Scraping is a topic I like. Gathering data and making sure they are fresh is an interesting problem.

Among the many things that you have to do when scraping, making sure your data is fresh is an important one. Let’s give a few tips to our fellow scraper.

Problem definition

We are building a intelligent (hopefully) system that optimizes when we should visit an URL. We don’t want to spend too much resource on refreshing too often, and we want our data to be as fresh as possible.

In its most basic form, we are looking for such a function :

$$ f: (u, h) \to d, (u, h, d) \in (\mathbb{U}, \mathbb{H}, \mathbb{N}) $$

With :

  • $\mathbb{U}$ : the space of all URLs
  • $\mathbb{H}$ : the space of all HTML pages
  • $\mathbb{N}$ : the space of natural integers, in our case it is the delay before next visit

Those are the basic inputs and outputs of the function. Of course, nothing prevents us from adding more.

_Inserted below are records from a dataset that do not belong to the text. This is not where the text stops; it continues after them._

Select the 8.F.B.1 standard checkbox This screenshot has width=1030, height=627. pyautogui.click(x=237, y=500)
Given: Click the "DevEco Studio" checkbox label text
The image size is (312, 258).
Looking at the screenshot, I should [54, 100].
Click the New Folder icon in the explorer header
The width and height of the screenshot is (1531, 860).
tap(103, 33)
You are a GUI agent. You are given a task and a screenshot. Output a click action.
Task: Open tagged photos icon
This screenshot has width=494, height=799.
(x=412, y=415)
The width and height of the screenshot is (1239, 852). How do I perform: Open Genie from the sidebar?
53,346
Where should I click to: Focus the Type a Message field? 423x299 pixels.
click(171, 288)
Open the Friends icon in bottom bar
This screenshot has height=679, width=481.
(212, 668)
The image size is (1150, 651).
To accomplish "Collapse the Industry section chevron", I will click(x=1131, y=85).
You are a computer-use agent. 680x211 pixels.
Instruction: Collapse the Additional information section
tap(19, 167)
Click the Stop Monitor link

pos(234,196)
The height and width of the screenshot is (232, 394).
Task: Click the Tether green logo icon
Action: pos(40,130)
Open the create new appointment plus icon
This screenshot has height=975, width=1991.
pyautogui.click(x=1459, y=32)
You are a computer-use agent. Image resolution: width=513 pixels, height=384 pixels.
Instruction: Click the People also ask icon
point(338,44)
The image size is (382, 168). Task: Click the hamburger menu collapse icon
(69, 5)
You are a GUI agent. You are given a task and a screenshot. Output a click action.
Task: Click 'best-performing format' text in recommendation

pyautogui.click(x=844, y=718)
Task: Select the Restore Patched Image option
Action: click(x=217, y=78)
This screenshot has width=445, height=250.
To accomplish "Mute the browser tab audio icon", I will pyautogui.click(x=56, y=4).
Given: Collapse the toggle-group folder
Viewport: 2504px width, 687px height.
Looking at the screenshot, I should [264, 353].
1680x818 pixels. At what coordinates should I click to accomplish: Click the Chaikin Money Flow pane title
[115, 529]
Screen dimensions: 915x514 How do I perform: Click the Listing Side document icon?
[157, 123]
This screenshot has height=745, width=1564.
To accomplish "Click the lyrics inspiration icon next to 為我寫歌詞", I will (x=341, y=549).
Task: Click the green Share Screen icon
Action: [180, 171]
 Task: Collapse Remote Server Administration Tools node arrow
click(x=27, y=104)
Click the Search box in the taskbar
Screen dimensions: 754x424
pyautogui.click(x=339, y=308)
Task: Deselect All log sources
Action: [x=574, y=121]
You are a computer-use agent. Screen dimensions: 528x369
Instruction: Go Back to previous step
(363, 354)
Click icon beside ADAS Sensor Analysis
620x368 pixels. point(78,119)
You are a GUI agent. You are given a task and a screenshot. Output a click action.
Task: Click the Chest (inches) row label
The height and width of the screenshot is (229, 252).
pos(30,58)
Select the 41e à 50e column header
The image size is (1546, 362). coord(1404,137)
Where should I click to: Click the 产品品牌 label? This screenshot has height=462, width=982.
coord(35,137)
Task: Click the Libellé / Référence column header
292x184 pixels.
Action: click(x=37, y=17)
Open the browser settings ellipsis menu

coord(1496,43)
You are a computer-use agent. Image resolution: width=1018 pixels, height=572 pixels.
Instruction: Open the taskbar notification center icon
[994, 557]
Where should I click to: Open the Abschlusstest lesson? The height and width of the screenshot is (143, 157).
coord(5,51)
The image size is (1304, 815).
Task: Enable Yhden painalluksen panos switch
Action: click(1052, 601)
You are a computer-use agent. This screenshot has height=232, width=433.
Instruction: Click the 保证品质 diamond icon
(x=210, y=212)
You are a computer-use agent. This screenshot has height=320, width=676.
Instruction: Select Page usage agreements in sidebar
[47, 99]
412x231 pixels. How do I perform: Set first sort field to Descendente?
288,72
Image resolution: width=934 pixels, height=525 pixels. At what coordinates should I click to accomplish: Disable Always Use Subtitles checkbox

Looking at only the URL and content of the page might not be enough. When making a request to a website, we receive more than the content of the page.

Here are a few things that our system can leverage :

  • HTTP headers
  • Website sitemap
  • RSS feed
  • URL
  • Page content (HTML)
    • Head/Metadata
    • Body

Our system should work on both new URLs and known URLs (URLs that we already visited in the past).

Throughout this report, we will take two domains and specific URLs inside those domains as example :

Data available

HTTP Headers

Many headers might be interesting for our system :

  • Cache-Control, and especially the following directives :
    • max-age → maximum number of seconds the content is considered fresh
    • s-maxage → similar to max-age above
    • no-cache → a good indicator that the content is dynamic
    • no-store → content is highly dynamic, so the browser/user should not cache this page
  • Expires
    • Roughly the same as Cache-Control, but it gives an absolute timestamp
  • Age
    • The time the content has been in cache for
    • This can be used along with Cache-Control (like Cache-Control is 1h and Age is 30min, then we can refresh in 1h - 30min = 30min)
  • ETag
    • Provides a hash of the content of the page, which makes it easy to check whether a page has changed since last time
  • Last-Modified
    • Date and time when the resource was last modified, can be used to check whether the resource is the same as last time we checked

HTTP headers and their meanings can be found at the following URL : https://developer.mozilla.org/en-US/docs/Web/HTTP/Reference/Headers

Sitemap

Sitemaps are goldmines. They can be found either in the robots.txt file (best solution) or directly at the https://domain.com/sitemap.xml (but this can vary).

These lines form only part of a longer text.